To describe “Rambo” as “violent” is to insult the civility of excessively violent movies everywhere. For while the blood and guts in a film like “Final Destination” may be hilariously over the top, “Rambo” is simply beyond the pale. 236 people die in this movie, and no one goes easy.

As a technical matter, the gore is a soaring achievement for the special effects team, but in the darkness of the theater, the audience is more shaken than impressed. The violence of “Rambo” surpasses the merely gratuitous and vaults wholeheartedly into the ultra-violent. While perhaps not as lingeringly disgusting as “Hostel” and its torture/horror brethren, the carnage of exploding heads and shredded limbs is often difficult to watch, even for the more hardened movie-goer.

Absent is that celebration of ludicrous ways to kill people that suffused the earlier Rambos. The exploding-arrow-to-the-throat moment in this movie is less spectacular and more agonizing. Also missing is the violent catharsis that “Rambo: First Blood Part II” and “Rambo III” provided for an American psyche brutalized by defeat in Vietnam. The wish fulfillment of rescuing POWs or killing Russians in Afghanistan has no equal in Rambo’s battle with the Burmese army, despite the token attempt to garner relevancy from the recent crackdown on Buddhist monks in that country.

The entertainment value of John Rambo dispatching the bad guys with his usual extreme prejudice is extinguished by the horrific parade of human barbarism that precedes it. In one scene alone, five women are gang-raped — and that is one of the tamer depictions of the army’s evil. During an expertly edited scene of the army’s attack on a village, the audience is treated to babies torn from their mothers and thrown on bonfires, limbs hacked off, children shot, more rape, on top of the usual level of carnage. In one particularly gruesome scene, a weeping child is slowly bayoneted. And as though the fake violence were insufficient, “Rambo” begins with news footage of real rotting corpses. It’s the stuff that the NC-17 rating was designed for, but has miraculously earned only an R.
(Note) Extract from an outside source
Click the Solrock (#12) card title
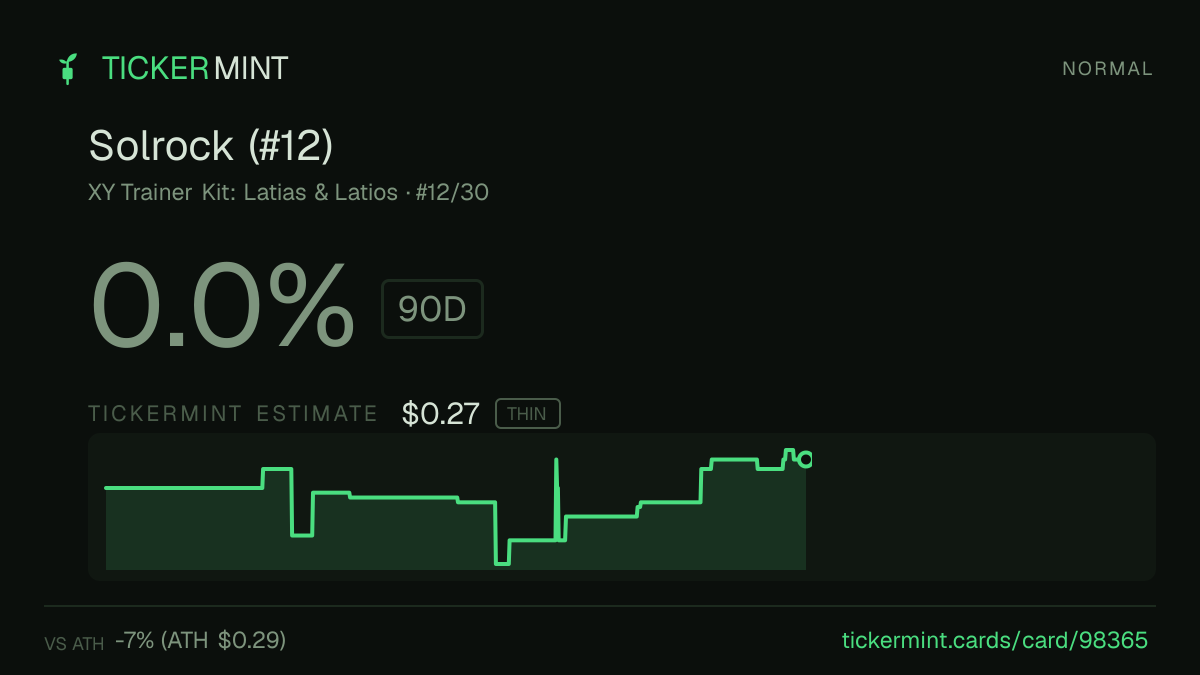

The point of all this horror is not immediately clear. In the hands of someone with a more insightful perspective than Sylvester Stallone, who hits the trifecta of writing, directing and acting, the movie may have spoken powerfully to the human capacity for brutality, or may have illuminated the horror of war. After all, as unsettling as these things are to witness in a movie, the thought that they may be a fact of life in some parts of the world is even more disturbing.

Unfortunately, all the context that this carnage receives is a woefully pitiful plot wherein Rambo must lead a team of predictably coarse and world-weary mercenaries to rescue a band of missionaries from captivity. There is the cantankerous British soldier of fortune who doesn’t much like Rambo, the native guide, the young good-looking sniper who stays behind to help our hero out, the particularly sadistic army officer and a pretty blond missionary naive to the violence of the world. She spends most of the movie crying or gazing gratefully at Rambo. The writing is as uninspired as the characters (not that “Rambo” is an especially wordy movie), though Stallone does get in a few moments of brilliance: “Fuck the world.”

Ultimately, “Rambo” can only shock and disappoint its audience, and no amount of Human Growth Hormone can save a movie this bad from itself, not that it tries that hard.

After all, Rambo doesn’t kill even one guy with his shirt off.